Pointing records for text and elements
+ + + +

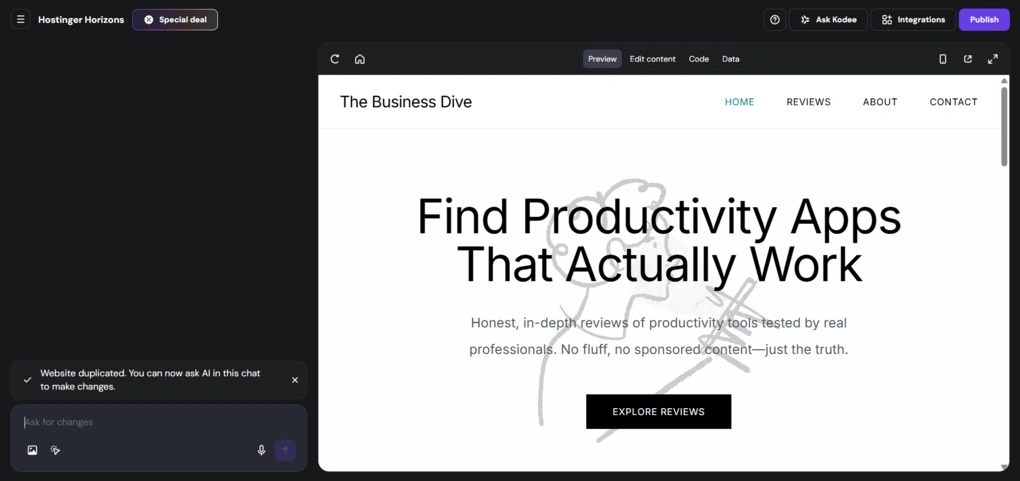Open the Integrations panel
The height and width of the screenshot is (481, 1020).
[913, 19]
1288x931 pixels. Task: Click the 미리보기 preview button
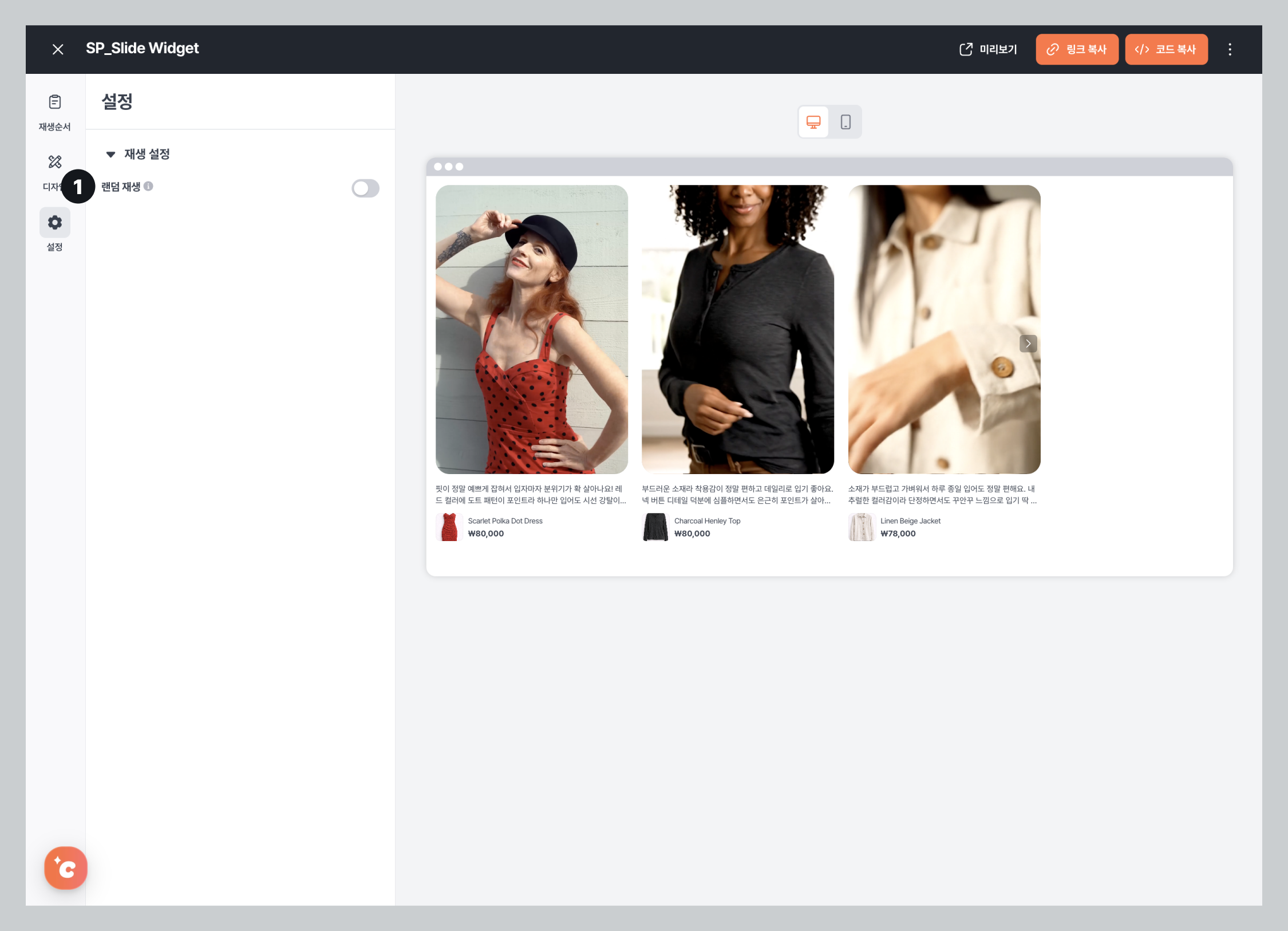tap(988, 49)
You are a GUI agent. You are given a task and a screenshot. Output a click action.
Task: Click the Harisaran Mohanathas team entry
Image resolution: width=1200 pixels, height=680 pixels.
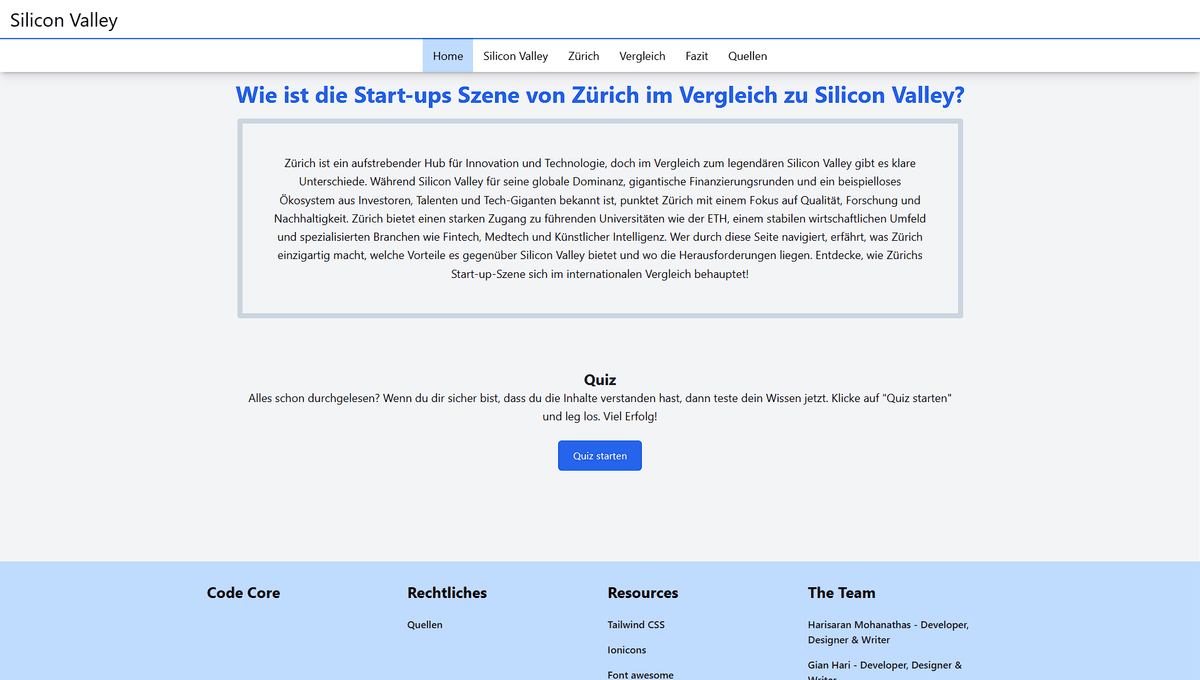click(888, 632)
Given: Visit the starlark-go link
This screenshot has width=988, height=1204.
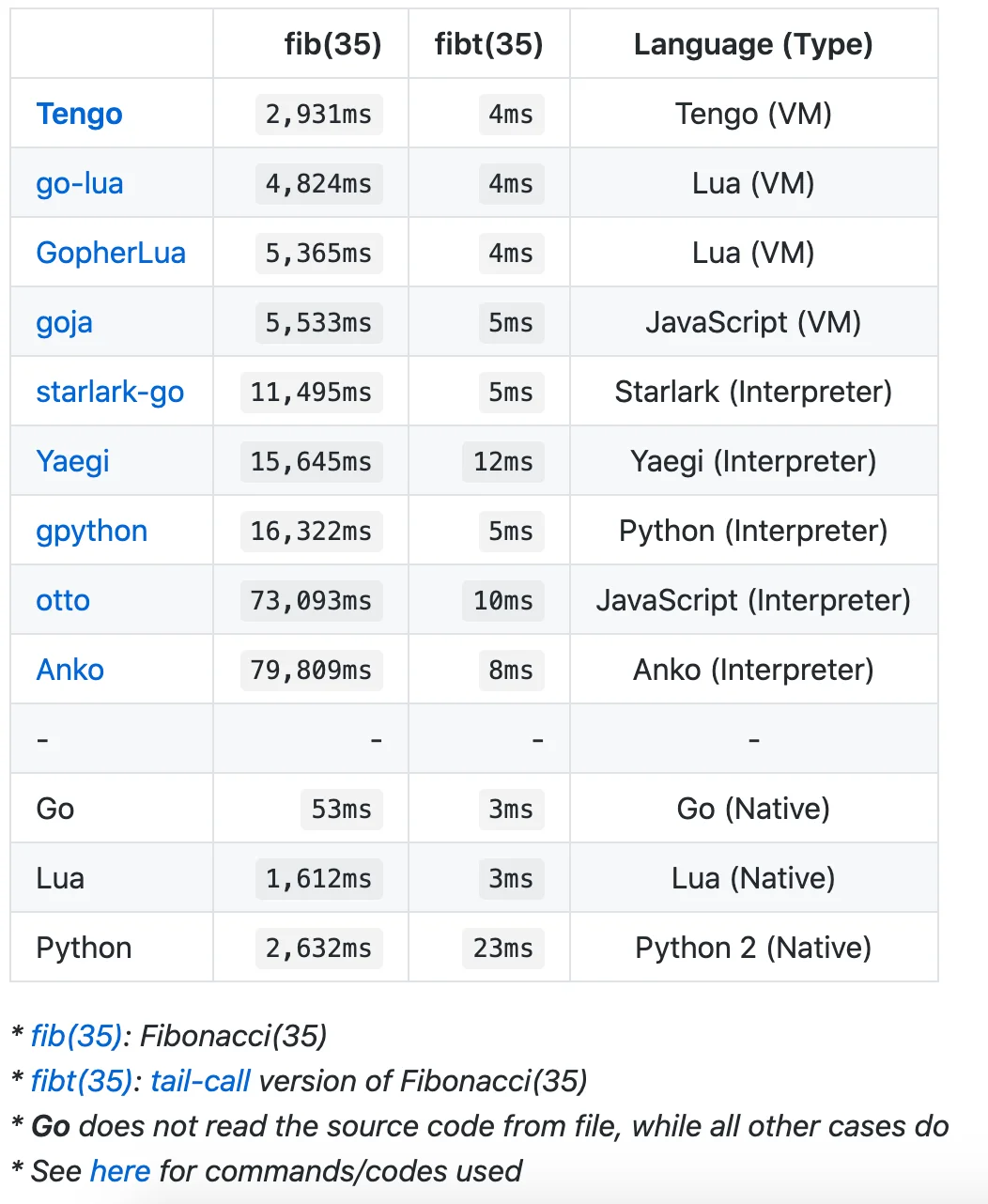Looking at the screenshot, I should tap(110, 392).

+ + + +

Task
Output all of the rows above word for word, leaving the pictures out.

Reply
Open the Integrations panel
The height and width of the screenshot is (481, 1020).
[913, 19]
1288x931 pixels. Task: Click the 미리보기 preview button
tap(988, 49)
You are a GUI agent. You are given a task and a screenshot. Output a click action.
Task: Click the Harisaran Mohanathas team entry
Image resolution: width=1200 pixels, height=680 pixels.
click(888, 632)
Given: Visit the starlark-go link
This screenshot has width=988, height=1204.
Looking at the screenshot, I should tap(110, 392).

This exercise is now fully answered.